►
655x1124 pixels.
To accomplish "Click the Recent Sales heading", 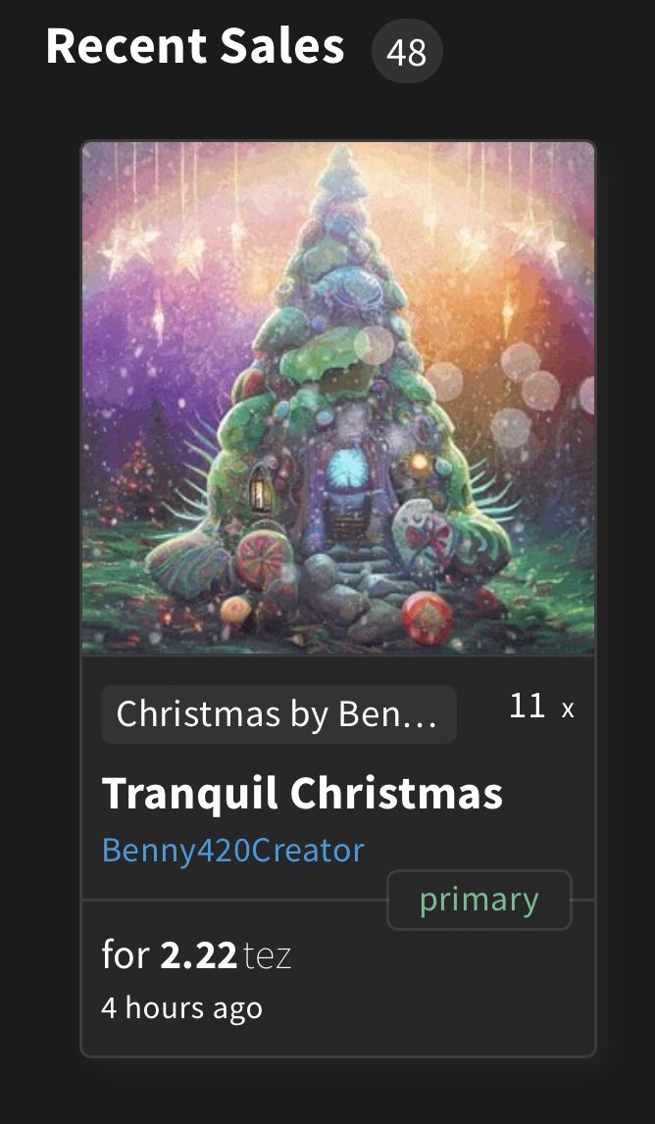I will coord(195,45).
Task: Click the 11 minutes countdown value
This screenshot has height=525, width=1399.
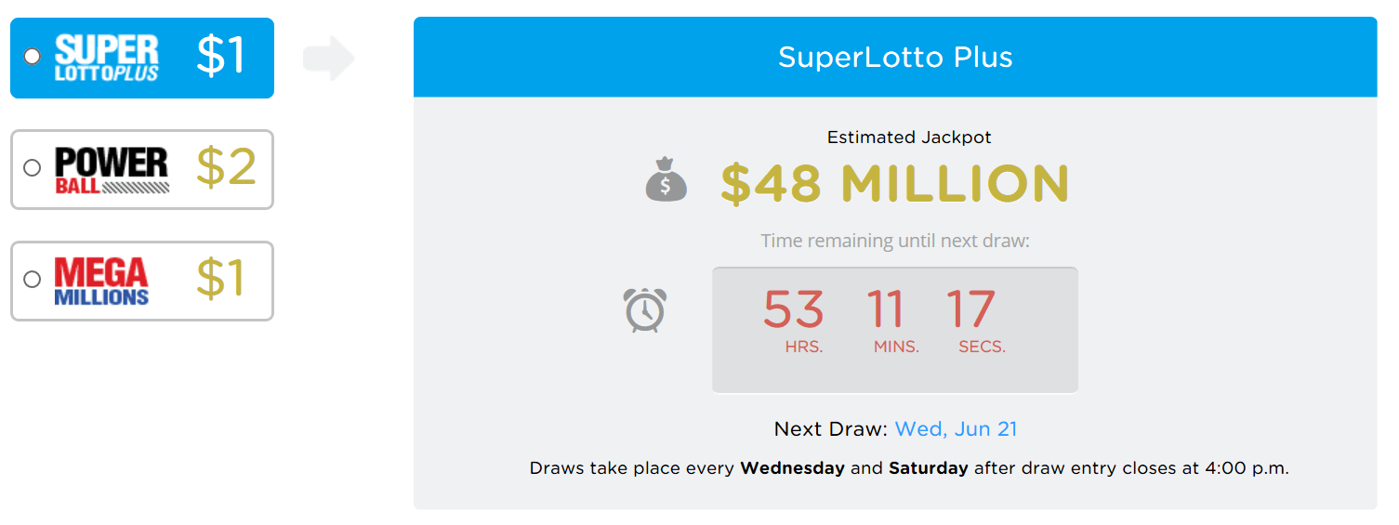Action: coord(886,309)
◄
ACTIVITY: Copy the lines exactly. Start at the line with "Task: Click the 11 minutes countdown value", end at the last line above, include both, and omit all pictures.

WRITTEN REPLY:
Task: Click the 11 minutes countdown value
This screenshot has height=525, width=1399.
Action: coord(886,309)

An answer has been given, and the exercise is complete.